As the ever-respectfully insolent ORAC points out in a wonderful post here :
Imagine if you will, that a pharmaceutical company examined a chemical used for industrial purposes. Imagine further that the chemical this pharmaceutical company decided to look at originated as an industrial chelator designed to separate heavy metals from polluted soil and mining drainage. Imagine still further that that pharmaceutical company wanted to use that chemical as a treatment for autism, a chelator to be given to children. Finally, imagine that the drug company was giving this chemical to children without anything resembling any sort of competent preclincal testing or toxicology testing. Then suppose that, in order to avoid having to obtain FDA approval, the pharmaceutical company rebranded its chelating agent as a “supplement,” using the DSHEA of 1994 to bypass any need for extensive clinical trial testing for safety and efficacy in order to be able to market this chemical directly to consumers. What do you think the reaction would be of the crew at Age of Autism and other anti-vaccine blogs?
I think I know. They’d scream bloody murder. That’s what they’d do.
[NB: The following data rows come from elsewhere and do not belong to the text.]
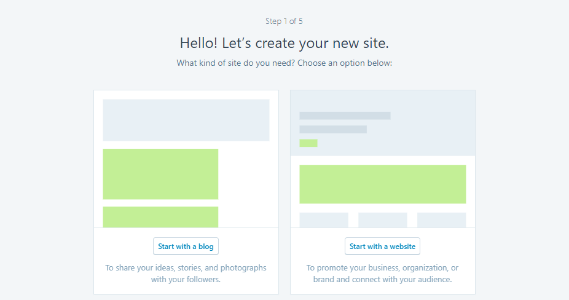Click the shorter gray subtitle bar in website preview

click(333, 130)
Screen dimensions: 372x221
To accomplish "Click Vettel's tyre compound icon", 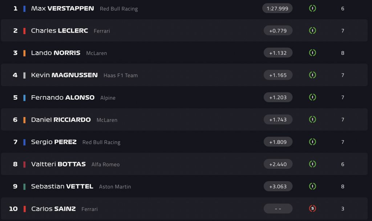I will click(312, 187).
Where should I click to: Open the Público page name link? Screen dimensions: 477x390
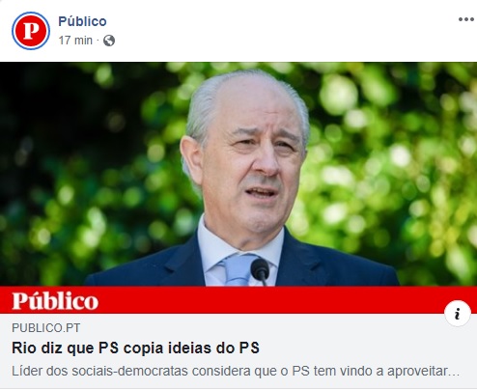click(x=82, y=21)
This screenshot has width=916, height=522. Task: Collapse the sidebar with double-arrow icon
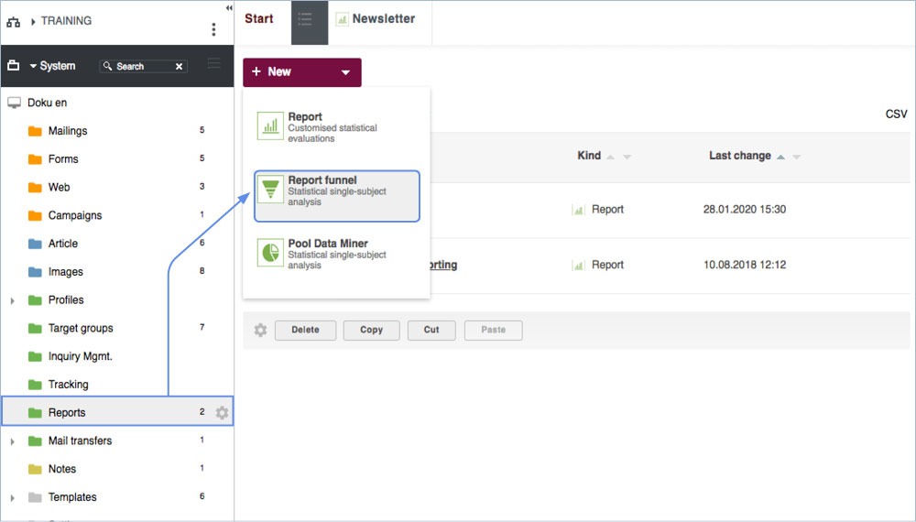tap(229, 8)
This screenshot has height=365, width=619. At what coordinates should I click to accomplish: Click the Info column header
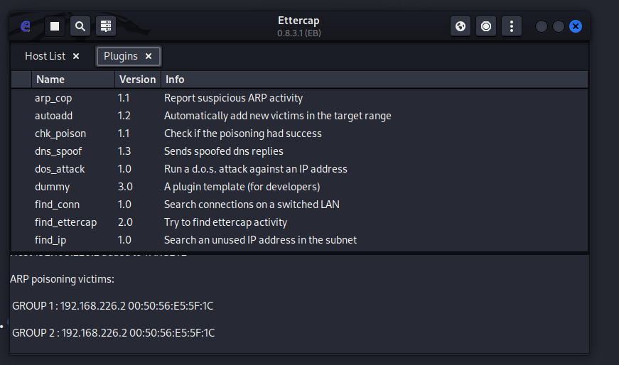click(x=175, y=80)
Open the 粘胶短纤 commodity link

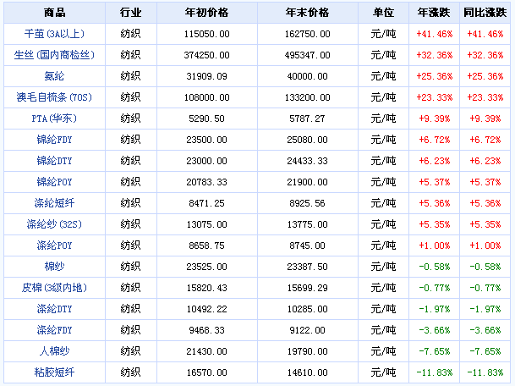click(x=52, y=372)
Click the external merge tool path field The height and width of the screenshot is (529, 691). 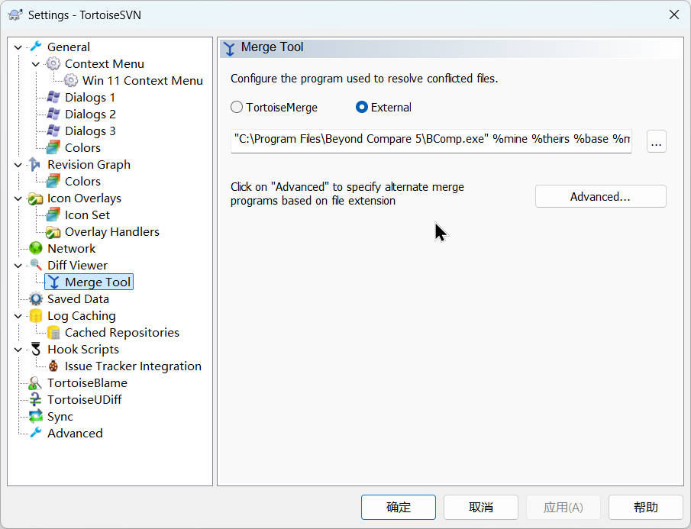[431, 140]
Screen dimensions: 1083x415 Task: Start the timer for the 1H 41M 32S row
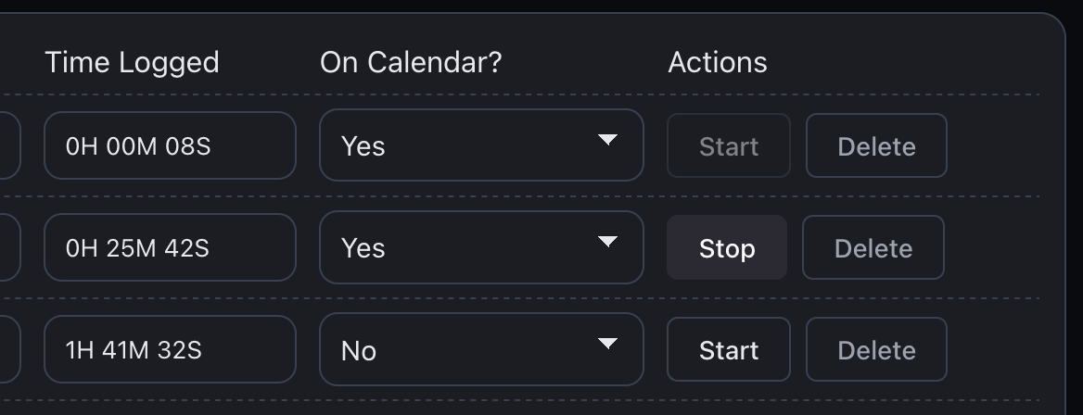tap(729, 349)
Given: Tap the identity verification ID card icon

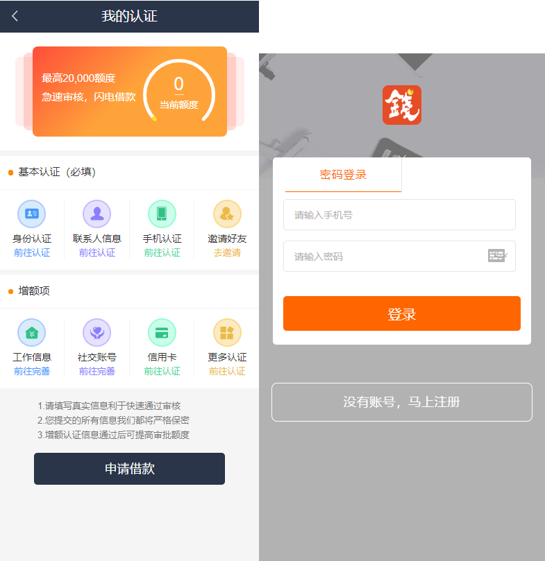Looking at the screenshot, I should [x=31, y=214].
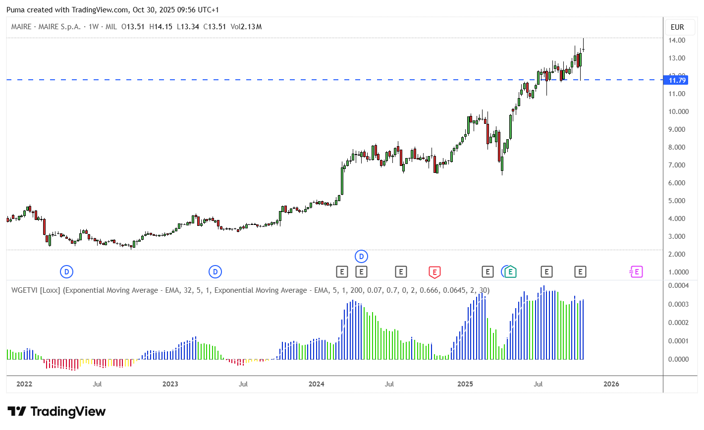This screenshot has width=704, height=430.
Task: Click the last black earnings E marker
Action: (x=580, y=271)
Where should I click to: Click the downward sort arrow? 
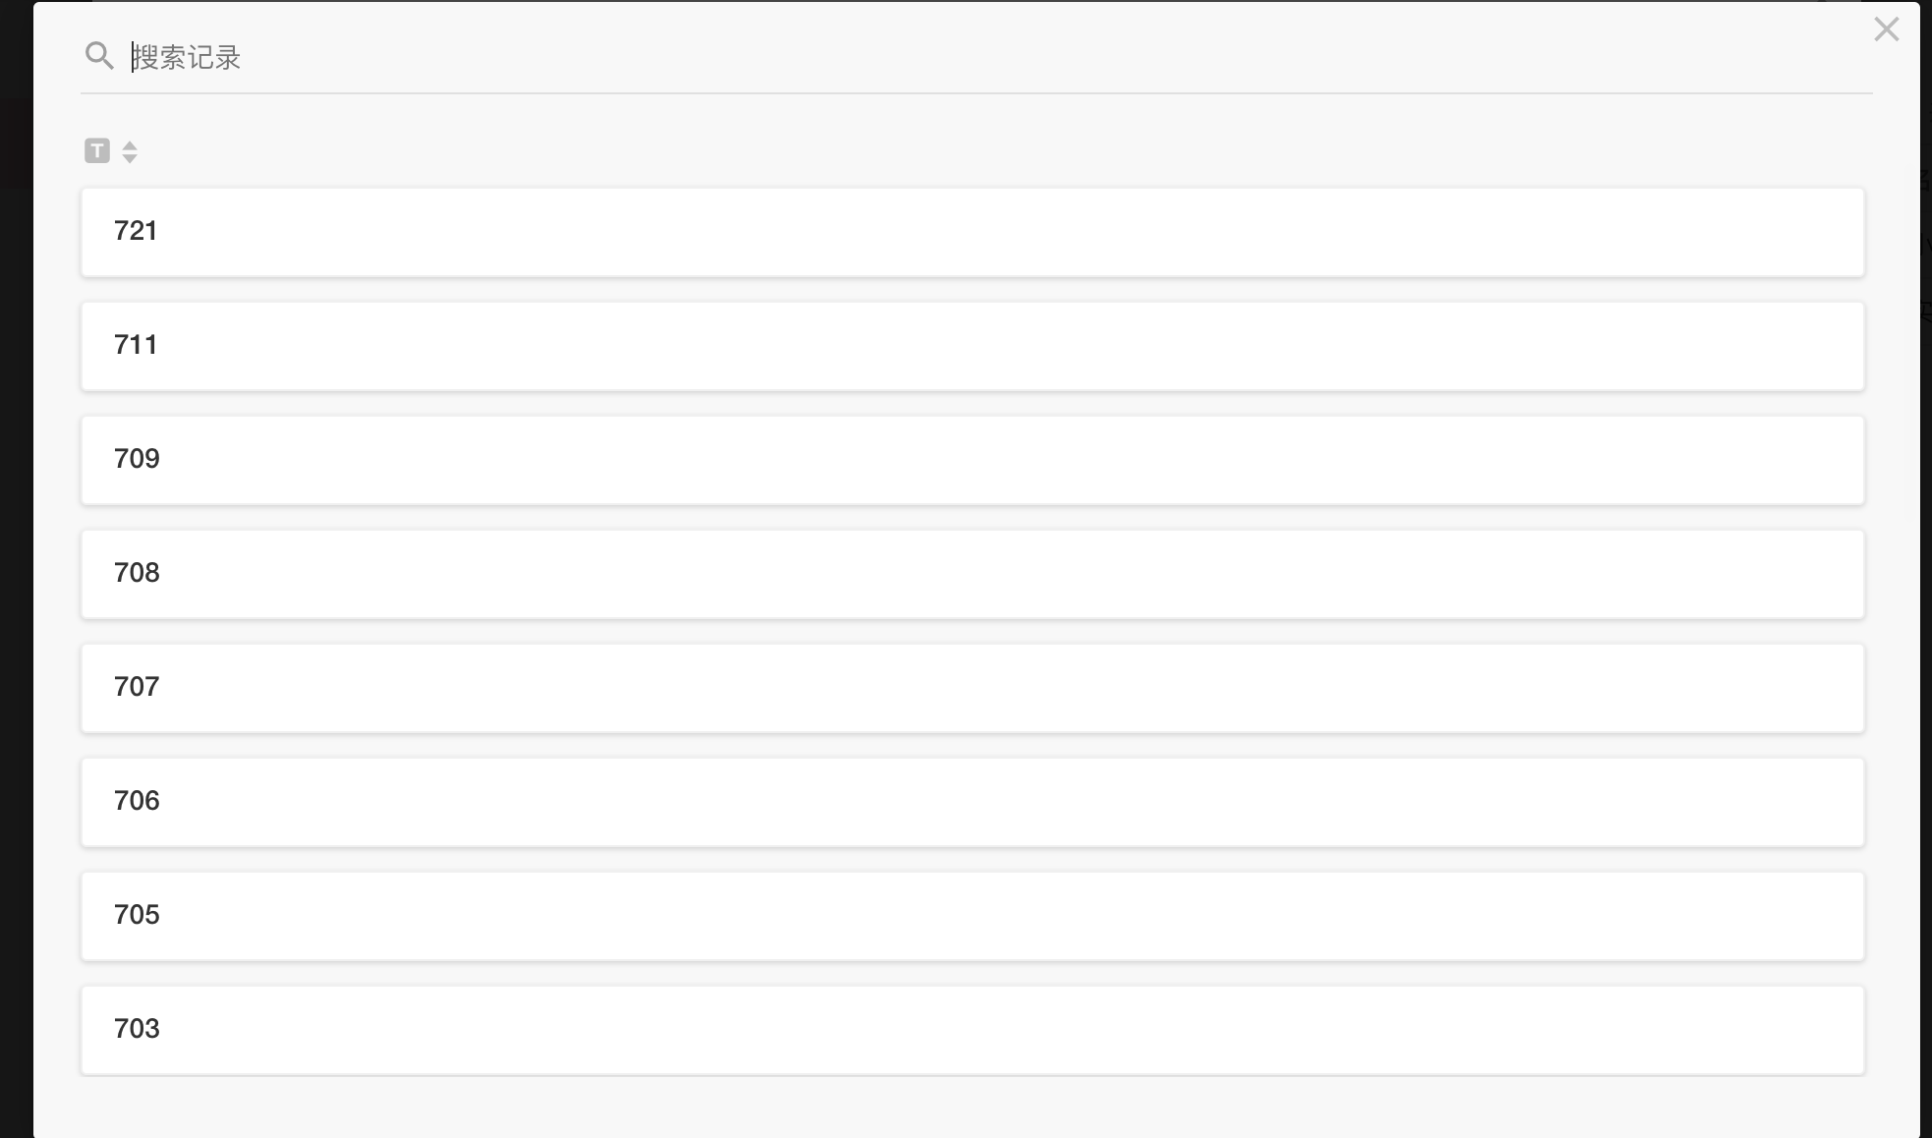130,158
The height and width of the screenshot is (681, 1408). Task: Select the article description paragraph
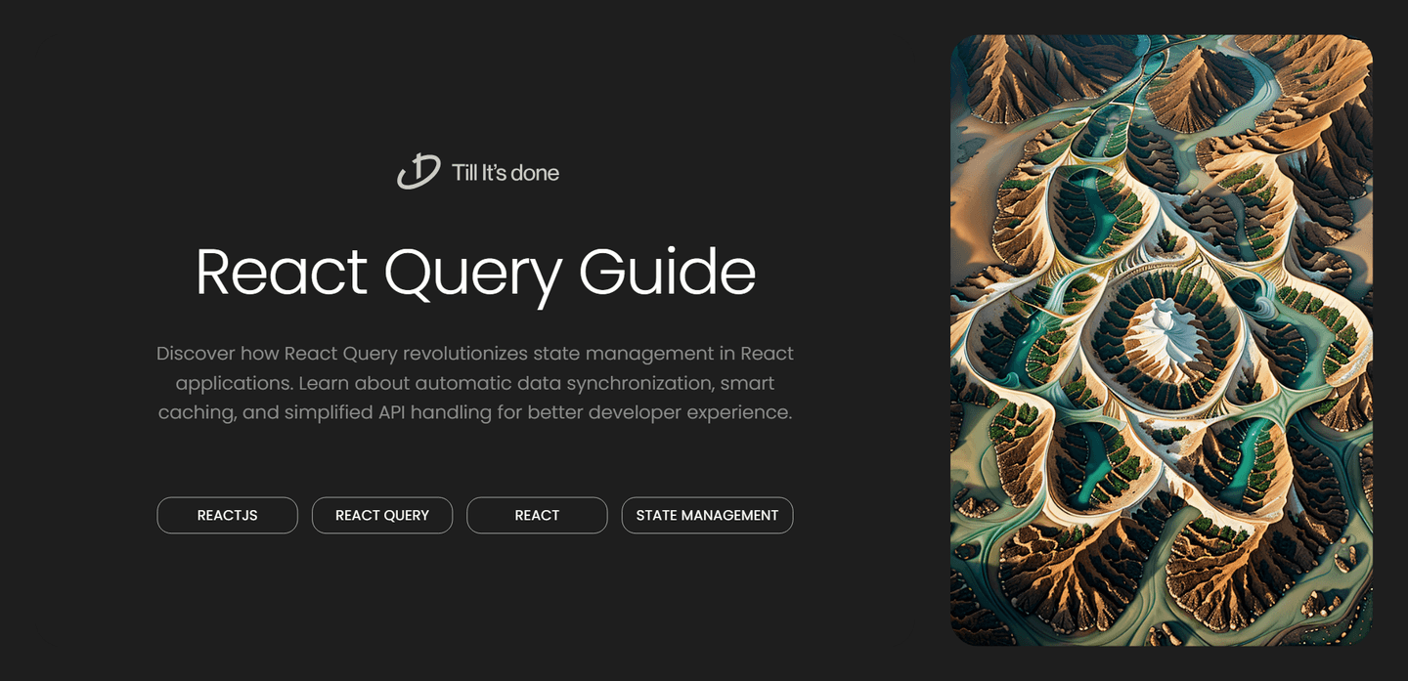476,382
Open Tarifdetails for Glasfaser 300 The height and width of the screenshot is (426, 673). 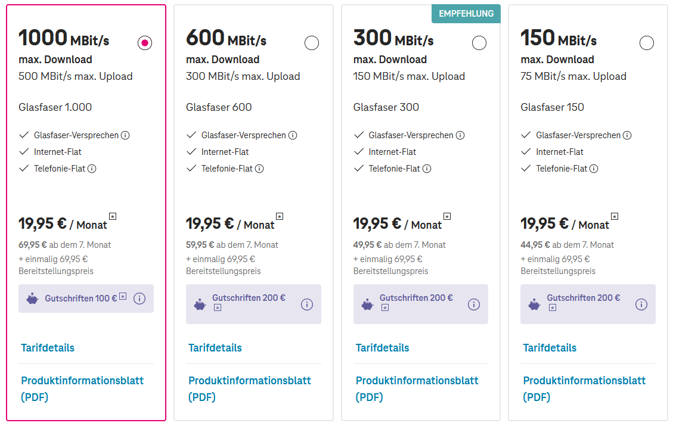point(383,348)
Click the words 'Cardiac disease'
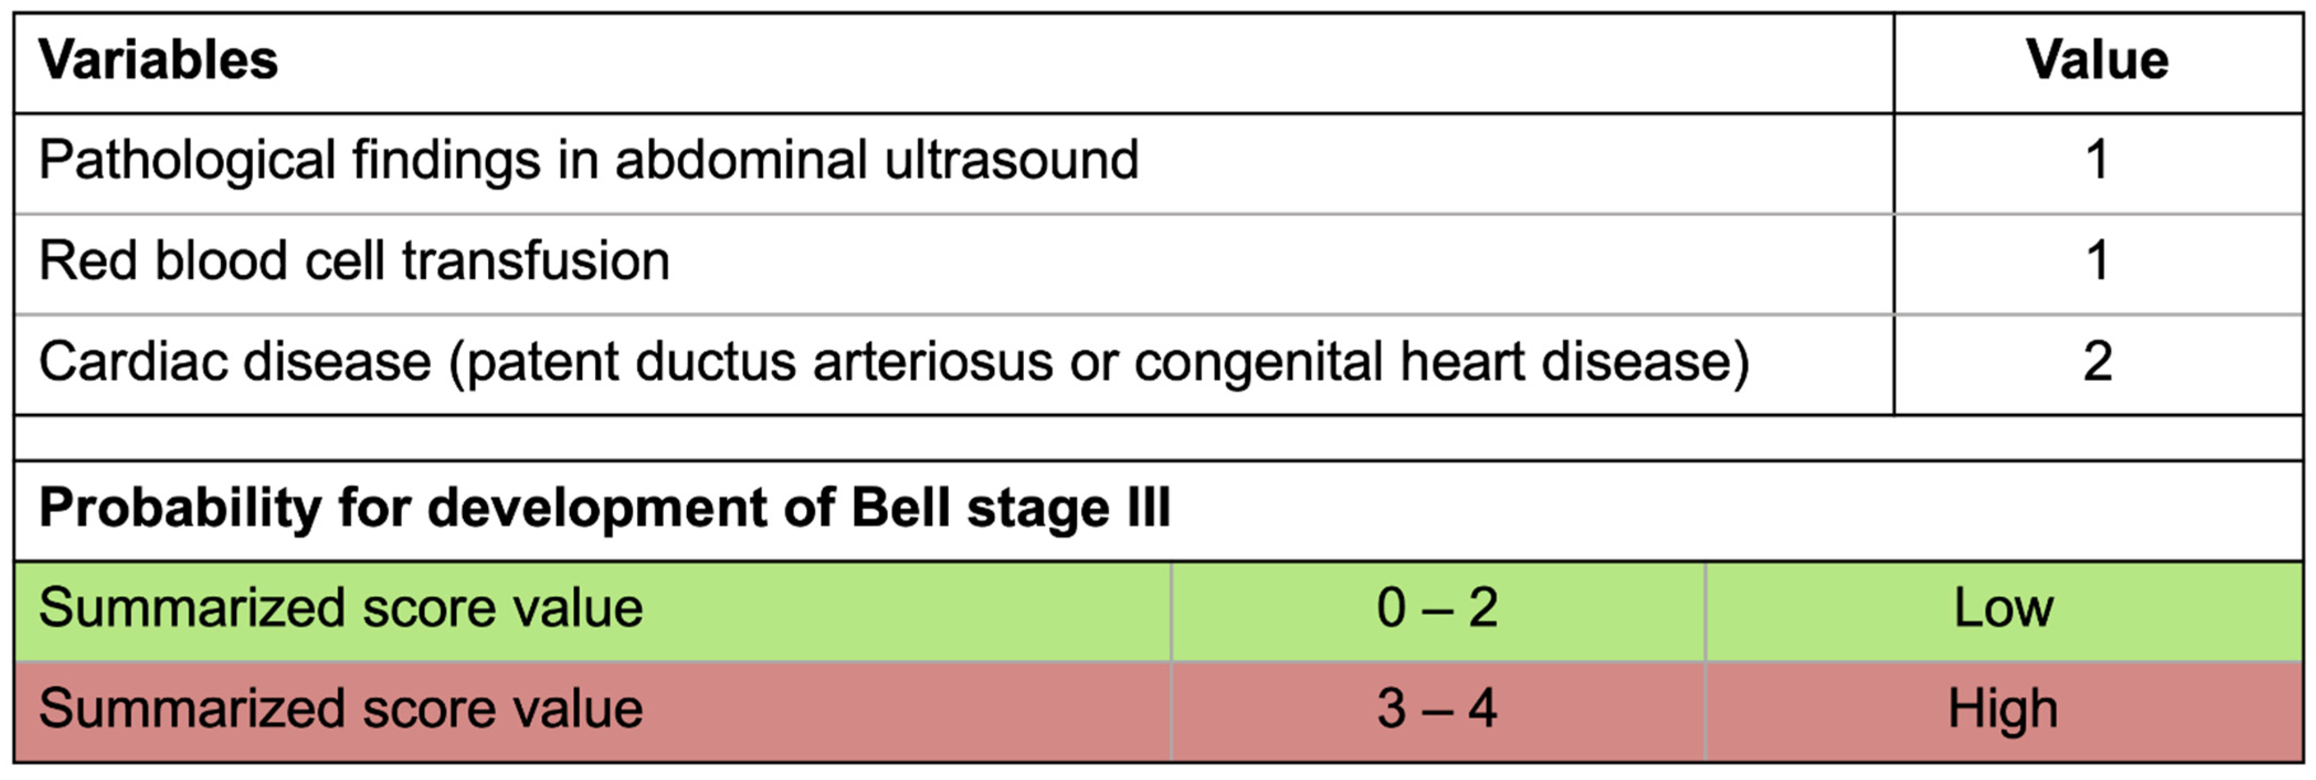 pos(235,362)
And they’d be absolutely right.
Ahh, the DSHEA, (Dietary Supplement Health and Education Act of 1994 for those following at home), the work of legislation that gave us the Quack Miranda Warning and gave us all sorts of products like colas working as supplements, crackers that cure, ingredients that don’t have to be tested (or even actually exist in the product) and the wonderful “structure and function” claims.
Not that OSR#1 has complied with even the limbo-low bar set before it: “to establish that the product can be expected to be safe.” No testing has been done, other than feeding it to a few rats (not these rats apparently), and when the FDA requested safety data last year, none was given.
Seems like a double standard to me. After all, even us skeptics who supposedly spend all our time defending dangerous “allopathic medicine” at the behest of Big Pharma would go nuts over something like this: Like Ben Goldacre has over Merck publishing it’s own science journal, such as many other medical skeptics have done over the many real problems in modern medicine.
Ah well. More weight on the shoulders of AoA and the anti-vaccine movement. I can’t imagine how much longer it can sustain itself.